* [INSTRUCTIONS FOR THE TASK]: Please count the lines in the entries below that contain the string "resolution", and reply with only the number.
---------- DATA LISTING
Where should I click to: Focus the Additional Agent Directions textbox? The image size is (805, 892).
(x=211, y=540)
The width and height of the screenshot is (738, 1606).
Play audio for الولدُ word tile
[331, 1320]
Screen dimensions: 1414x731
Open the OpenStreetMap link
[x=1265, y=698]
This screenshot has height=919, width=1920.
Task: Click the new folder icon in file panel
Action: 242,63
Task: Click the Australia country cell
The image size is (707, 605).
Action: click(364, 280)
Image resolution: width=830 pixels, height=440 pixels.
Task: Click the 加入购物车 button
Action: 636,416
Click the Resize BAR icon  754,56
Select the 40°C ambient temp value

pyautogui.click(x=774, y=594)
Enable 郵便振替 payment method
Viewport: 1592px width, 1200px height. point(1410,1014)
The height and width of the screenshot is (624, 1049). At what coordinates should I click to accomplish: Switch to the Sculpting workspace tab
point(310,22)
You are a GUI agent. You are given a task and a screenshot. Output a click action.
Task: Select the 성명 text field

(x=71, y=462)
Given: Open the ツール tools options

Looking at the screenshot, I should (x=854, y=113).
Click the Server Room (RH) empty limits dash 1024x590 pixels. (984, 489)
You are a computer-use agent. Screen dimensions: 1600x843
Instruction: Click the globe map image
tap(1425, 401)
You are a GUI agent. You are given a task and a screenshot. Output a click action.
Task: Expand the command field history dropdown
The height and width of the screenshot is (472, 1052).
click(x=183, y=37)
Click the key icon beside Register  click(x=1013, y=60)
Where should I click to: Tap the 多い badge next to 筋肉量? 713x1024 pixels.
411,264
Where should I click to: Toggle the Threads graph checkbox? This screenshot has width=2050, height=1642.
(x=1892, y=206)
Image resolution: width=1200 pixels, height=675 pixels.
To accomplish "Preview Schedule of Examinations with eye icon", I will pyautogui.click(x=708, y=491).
--------------------
* [ANSWER TO THIS EXERCISE]: 2